Remembering the Untold Tragedy: The Andijan Massacre

  • Bakhti Nishanov

Eleven years ago today, the Uzbek government shot and killed – by its own admission – 187 people at a rally in the eastern city of Andijan.

According to the witnesses I spoke with two weeks after what became known as the “Andijan massacre,” the actual number of killed might have been closer to 800.

Much has been written about the tragedy, but much remains unknown about the horrible chain of events that led to the massacre as it preceded the era of ubiquitous smart phones and accompanying videos, but what I heard from those who lost loved ones that day is disturbing enough that it warrants an independent investigation into the killings.  The government claimed terrorists had taken over the city and in shooting them on sight it was simply doing its job. President Karimov – who at that point had been running the country for 17 years – raged that day in a televised press-conference, proclaiming he fought off an existential threat to the country.  The fact that the government had been using the “terrorist” excuse to annihilate the political opposition in the country made the claim – to put it politely – so much less believable.

I went to Andijan two weeks after the killings and what I heard the witnesses say was very different from the government version of what had transpired. One human rights activist who was able to escape from the square before the soldiers started indiscriminately shooting people gathered there, told me the vast majority of those who had been at the rally were local women and pensioners.  Younger men had left the square long before the shooting, fearing the government would see them as a threat and start shooting innocent bystanders. In fact, if you perform a quick Google search for “Andijan Massacre,” the few photos from the square do mostly depict women peacefully sitting in neat rows.  A lawyer told me that when he went out the following day to document the killings, he mostly saw children and women’s shoes lining the streets leading up to the square. Another local resident told our inquiry team he saw trucks carrying what appeared to be human bodies to an unknown location in the outskirts of the city.  If those were indeed human bodies their number would certainly exceed the officially-stated 187 dead. In Andijan, I also saw thousands of lives uprooted as peaceful protestors fleeing the shooting crossed over to the neighboring Kyrgyzstan and will never be able to return home again. Those are just a few examples of things I heard and saw in Andijan.

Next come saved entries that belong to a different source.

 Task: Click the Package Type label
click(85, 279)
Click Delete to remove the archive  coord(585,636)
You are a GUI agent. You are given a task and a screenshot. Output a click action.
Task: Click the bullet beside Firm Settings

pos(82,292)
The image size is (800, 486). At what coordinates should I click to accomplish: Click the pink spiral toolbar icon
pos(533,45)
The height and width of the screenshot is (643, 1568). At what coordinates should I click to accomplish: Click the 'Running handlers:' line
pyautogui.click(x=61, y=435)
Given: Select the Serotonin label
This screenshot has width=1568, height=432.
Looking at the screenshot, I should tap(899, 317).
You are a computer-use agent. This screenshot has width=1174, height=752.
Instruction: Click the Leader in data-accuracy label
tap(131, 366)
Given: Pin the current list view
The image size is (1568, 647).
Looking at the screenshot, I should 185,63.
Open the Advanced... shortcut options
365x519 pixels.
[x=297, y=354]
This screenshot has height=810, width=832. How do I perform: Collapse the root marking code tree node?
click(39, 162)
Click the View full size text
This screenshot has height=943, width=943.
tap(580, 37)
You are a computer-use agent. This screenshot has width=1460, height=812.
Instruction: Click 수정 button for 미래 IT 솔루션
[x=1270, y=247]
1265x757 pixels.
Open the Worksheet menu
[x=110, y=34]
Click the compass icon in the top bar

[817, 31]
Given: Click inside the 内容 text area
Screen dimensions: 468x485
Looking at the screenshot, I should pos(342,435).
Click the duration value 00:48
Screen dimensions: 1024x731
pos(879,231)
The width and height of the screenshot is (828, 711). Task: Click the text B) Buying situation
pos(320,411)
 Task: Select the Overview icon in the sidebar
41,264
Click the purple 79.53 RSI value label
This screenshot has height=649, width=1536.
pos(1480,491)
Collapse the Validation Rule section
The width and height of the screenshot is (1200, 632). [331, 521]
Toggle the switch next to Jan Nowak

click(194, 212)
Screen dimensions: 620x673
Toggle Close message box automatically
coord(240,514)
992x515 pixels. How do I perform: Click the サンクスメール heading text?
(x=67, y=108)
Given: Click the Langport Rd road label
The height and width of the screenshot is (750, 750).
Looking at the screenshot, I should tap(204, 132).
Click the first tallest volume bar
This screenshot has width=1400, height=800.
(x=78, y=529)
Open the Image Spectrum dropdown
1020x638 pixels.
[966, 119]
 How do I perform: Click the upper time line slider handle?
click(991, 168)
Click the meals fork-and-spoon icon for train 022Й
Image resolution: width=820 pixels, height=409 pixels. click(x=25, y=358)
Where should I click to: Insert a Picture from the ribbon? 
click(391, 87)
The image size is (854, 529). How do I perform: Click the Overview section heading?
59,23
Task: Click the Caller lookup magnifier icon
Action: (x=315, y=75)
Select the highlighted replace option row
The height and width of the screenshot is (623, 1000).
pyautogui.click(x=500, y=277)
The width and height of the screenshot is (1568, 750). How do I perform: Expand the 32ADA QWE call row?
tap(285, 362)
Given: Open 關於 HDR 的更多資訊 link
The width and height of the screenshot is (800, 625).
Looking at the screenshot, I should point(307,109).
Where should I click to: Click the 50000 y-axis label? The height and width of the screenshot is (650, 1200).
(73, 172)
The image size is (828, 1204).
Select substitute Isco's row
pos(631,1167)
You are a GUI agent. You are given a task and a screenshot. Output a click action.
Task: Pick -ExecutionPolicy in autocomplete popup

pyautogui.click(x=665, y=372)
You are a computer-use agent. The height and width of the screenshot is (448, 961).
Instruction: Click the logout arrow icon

So what’s the point of writing this so many years since the tragedy? Actually, two points: first, to remind those who have lost loved ones and those whose lives have been irrevocably changed in the aftermath of tragedy that their stories have not been lost and there are many people who share the burden of their pain. Second – fully recognizing that this is a very long shot – to call upon the government of Uzbekistan to allow a truly independent investigation into what happened in Andijan (who knows, maybe the government version of the events has some truth to it?) and release the names of those who had perished on that terrible day 11 years ago.  The people of Uzbekistan deserve to know the truth.